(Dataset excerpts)
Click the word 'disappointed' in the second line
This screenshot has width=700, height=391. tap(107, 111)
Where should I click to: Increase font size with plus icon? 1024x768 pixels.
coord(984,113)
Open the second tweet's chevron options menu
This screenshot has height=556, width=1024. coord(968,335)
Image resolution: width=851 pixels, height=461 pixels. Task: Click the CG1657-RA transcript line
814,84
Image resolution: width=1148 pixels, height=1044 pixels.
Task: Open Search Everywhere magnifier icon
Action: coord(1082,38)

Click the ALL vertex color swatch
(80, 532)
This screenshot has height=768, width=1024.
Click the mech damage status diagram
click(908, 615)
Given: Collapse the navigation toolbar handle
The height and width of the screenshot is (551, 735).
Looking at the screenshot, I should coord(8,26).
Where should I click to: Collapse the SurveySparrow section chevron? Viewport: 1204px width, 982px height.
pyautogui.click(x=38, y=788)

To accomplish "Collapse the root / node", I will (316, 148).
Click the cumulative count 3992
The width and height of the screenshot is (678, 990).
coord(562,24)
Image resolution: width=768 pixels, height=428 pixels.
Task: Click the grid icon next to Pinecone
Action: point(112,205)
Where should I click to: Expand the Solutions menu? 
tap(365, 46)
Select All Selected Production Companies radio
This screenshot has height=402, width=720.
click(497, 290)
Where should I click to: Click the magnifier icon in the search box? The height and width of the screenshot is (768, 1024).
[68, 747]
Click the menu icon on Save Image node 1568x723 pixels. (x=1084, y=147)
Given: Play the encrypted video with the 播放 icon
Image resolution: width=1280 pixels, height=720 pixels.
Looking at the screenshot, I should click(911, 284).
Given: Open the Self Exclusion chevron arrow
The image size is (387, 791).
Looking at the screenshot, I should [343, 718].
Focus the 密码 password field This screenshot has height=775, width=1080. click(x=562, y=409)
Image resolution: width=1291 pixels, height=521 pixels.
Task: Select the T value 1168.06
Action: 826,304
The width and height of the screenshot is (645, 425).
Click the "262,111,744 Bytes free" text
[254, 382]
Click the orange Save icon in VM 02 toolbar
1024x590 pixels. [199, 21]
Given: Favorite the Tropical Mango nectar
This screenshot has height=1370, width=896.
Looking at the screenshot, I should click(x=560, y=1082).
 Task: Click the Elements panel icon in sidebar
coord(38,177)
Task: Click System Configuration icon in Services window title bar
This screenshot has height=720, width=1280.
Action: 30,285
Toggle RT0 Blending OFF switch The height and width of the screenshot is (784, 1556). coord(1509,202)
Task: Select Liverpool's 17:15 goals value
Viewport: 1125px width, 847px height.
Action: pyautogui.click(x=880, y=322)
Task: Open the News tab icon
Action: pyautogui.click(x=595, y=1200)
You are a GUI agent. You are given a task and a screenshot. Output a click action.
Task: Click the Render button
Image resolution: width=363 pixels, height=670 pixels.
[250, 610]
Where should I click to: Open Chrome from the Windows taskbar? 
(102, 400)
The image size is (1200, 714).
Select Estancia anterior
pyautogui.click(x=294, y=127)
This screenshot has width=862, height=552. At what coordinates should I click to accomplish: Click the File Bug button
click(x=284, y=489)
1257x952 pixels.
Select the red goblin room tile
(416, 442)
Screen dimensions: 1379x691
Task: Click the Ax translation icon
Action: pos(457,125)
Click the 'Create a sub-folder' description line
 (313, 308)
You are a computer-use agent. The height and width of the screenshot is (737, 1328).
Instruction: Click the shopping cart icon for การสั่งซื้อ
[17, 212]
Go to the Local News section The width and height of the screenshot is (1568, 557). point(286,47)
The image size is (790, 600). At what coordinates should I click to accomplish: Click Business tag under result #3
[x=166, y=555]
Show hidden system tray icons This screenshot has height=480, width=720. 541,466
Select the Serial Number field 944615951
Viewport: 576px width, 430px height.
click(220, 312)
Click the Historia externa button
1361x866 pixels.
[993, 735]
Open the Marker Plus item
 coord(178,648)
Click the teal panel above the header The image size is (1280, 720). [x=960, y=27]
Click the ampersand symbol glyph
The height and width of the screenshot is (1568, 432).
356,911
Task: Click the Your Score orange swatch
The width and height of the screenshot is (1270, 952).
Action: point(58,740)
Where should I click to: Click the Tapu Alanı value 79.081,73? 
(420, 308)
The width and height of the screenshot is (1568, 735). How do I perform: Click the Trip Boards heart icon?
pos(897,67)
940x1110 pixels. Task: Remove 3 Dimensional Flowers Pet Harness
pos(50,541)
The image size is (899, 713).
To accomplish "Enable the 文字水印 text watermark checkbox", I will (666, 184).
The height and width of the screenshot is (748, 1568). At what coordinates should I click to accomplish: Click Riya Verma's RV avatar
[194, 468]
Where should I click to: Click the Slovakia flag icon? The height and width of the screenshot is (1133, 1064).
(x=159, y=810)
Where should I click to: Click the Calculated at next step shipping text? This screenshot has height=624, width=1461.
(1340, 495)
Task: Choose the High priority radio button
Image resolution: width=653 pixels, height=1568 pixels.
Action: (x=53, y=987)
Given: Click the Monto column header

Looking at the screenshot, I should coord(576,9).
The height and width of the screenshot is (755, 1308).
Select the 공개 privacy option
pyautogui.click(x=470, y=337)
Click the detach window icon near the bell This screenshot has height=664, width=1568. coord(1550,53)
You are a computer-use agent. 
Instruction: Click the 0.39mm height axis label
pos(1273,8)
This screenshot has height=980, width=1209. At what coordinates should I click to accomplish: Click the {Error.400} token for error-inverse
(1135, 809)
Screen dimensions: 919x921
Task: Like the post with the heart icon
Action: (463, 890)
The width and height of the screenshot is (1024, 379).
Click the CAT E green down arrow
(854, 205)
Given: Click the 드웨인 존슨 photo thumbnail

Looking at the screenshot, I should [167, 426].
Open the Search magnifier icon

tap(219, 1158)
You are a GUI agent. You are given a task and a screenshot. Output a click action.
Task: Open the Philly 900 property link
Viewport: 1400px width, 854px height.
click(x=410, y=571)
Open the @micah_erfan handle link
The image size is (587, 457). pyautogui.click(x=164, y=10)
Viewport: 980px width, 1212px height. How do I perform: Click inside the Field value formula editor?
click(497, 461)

§ **What this task involves**
Each line in the records above that contains the word "radio" must be copied.

§ **Completed task**
Select All Selected Production Companies radio
Task: Choose the High priority radio button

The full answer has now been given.